> **Exercise**:
Write out exactly the lines of the entries below, from the first through the line containing "Given: Click the Auto-Align Layers icon", and nothing beyond them.

> **Record set**:
= = =

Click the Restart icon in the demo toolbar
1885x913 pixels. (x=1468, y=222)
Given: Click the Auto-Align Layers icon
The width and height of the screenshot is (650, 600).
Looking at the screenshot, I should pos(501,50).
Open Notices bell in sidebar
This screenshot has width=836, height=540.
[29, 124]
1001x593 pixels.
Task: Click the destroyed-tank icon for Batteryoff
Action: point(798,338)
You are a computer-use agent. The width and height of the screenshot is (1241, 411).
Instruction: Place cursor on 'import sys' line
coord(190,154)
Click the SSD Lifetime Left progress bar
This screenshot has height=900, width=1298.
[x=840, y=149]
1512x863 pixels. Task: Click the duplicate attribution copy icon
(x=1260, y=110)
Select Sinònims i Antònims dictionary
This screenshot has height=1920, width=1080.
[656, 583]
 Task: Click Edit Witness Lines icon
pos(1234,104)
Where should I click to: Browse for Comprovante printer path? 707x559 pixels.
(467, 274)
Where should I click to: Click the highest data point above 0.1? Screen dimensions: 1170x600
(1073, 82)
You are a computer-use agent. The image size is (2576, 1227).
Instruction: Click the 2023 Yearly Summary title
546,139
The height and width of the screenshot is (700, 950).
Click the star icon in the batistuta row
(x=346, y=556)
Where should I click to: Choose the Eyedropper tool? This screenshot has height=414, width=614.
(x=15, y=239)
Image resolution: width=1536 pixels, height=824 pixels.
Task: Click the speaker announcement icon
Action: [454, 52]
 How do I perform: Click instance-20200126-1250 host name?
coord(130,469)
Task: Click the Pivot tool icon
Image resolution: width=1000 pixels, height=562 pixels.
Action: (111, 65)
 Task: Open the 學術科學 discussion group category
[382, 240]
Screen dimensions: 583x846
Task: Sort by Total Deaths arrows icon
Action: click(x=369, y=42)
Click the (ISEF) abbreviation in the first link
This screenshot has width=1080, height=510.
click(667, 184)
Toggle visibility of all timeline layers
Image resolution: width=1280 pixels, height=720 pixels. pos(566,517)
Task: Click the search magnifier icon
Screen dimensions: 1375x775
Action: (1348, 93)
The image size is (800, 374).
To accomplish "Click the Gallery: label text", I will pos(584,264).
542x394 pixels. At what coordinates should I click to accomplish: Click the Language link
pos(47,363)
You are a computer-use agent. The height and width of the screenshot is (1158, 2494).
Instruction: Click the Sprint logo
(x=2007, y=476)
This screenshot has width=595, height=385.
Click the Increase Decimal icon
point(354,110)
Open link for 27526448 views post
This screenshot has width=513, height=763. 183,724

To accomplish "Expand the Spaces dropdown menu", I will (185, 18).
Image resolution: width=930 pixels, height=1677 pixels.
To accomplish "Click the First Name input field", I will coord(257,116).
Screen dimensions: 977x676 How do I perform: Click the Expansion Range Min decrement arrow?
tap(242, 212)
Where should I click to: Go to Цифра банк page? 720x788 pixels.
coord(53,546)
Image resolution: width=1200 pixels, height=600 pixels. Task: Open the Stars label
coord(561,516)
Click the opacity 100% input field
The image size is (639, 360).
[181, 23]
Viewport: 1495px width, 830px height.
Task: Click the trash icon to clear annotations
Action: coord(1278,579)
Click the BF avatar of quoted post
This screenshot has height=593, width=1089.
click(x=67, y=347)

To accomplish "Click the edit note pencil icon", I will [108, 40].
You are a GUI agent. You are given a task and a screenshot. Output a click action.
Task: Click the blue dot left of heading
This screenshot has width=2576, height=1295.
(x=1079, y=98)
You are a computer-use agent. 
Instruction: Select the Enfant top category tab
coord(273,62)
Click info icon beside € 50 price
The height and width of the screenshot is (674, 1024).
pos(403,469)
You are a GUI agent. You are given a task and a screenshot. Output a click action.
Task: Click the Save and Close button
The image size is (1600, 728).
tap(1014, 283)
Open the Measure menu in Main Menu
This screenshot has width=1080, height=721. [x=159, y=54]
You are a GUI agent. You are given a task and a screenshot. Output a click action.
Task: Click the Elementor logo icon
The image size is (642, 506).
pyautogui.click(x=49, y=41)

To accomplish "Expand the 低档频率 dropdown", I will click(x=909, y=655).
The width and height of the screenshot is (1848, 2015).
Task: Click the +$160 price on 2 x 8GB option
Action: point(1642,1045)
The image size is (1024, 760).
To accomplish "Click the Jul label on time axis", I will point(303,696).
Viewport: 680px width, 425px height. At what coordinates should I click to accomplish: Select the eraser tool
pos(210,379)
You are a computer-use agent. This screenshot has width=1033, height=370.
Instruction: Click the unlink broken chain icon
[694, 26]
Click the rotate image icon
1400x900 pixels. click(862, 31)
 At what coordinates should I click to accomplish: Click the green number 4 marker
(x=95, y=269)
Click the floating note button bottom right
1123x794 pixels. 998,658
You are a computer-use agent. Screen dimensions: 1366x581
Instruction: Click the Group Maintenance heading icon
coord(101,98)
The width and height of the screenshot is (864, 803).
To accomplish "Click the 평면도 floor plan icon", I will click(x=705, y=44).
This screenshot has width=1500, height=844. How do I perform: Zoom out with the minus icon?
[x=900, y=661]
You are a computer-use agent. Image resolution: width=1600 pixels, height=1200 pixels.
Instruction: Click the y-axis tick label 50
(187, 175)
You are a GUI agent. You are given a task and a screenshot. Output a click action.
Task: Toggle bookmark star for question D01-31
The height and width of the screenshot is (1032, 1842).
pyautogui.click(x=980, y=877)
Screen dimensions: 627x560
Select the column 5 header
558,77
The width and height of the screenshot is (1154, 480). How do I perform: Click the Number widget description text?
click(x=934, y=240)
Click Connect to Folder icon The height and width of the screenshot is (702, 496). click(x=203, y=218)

= = =

> **The answer**:
Click the Restart icon in the demo toolbar
1885x913 pixels. (x=1468, y=222)
Given: Click the Auto-Align Layers icon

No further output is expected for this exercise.